Following the departure of the CEO from the meeting and further discussion, the Committee accepted the CEOs recommendations. In light of the CEOs strong management performance over the past year, his overall compensation level, and the size of the other executive awards, the Committee increased his award by 10%. All awards were made in shares of Company stock based on the closing price on the NASDAQ Global Select Market on October 26. The share awards are subject to divestiture ratably over a three year period, if the employee leaves the Company during the term. For one European employee, the award is paid pursuant to a performance share agreement whereby a cash payment is made on each of the three anniversaries of the grant date equal to the closing bid price of the stock on that date multiplied by the number of shares vesting on such date. Included in the total award of 45,950 shares were 8,250 shares to Allen J. Carlson, CEO, and 3,900 shares each to Tricia Fulton, CFO and Tim Twitty, Officer.

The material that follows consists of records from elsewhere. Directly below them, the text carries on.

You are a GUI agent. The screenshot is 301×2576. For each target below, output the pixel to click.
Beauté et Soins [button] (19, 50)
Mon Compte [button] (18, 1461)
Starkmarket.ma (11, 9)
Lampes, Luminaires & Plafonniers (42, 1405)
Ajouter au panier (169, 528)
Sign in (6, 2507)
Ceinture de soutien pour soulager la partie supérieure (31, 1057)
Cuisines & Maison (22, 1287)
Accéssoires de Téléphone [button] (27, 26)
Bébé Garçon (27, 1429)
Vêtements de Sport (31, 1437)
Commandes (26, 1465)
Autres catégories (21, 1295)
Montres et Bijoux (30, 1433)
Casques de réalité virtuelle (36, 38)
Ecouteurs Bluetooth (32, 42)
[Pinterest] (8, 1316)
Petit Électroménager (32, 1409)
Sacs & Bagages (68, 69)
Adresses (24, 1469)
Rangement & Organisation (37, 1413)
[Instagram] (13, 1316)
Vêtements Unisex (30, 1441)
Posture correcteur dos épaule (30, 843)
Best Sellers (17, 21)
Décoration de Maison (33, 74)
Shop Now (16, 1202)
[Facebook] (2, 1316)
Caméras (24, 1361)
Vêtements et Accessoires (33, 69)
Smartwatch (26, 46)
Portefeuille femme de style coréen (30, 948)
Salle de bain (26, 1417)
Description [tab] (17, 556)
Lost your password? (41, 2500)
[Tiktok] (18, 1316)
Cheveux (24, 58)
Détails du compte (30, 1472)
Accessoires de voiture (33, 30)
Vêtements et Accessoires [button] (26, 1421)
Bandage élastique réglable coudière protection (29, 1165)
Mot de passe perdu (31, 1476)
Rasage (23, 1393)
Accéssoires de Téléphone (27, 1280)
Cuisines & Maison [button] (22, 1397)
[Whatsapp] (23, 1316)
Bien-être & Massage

At its regular meeting on December 3, 2010, the Committee discussed with the CEO his recommendations for new annual salaries for the executive officers. He also presented in writing his multi-year plan for bringing the compensation of the Companys named executive officers more in line with one another as requested by the Committee in September. The CEO explained his plan for February 2011 catch-up increases for members of the leadership team averaging approximately 9% (excluding increases for certain named executive officers). After further discussion, the Committee approved compensation adjustments, effective February 11, 2011, for Allen J. Carlson, CEO (to $402,500), Tricia Fulton, CFO ($170,000), and Tim Twitty, Officer ($172,000).
Tax and Accounting Implications
Section 162(m) of the Internal Revenue Code limits the tax deduction to $1.0 million for compensation paid to a corporations key executive officers unless certain requirements are met, including that the compensation qualify as performance-based compensation. While the Compensation Committee may from time to time approve awards which would vest upon the passage of time or other compensation which would not result in qualification of those awards as performance-based compensation, it is not anticipated that compensation realized by any executive officer under any of our plans now in effect will result in a material loss of tax deductions.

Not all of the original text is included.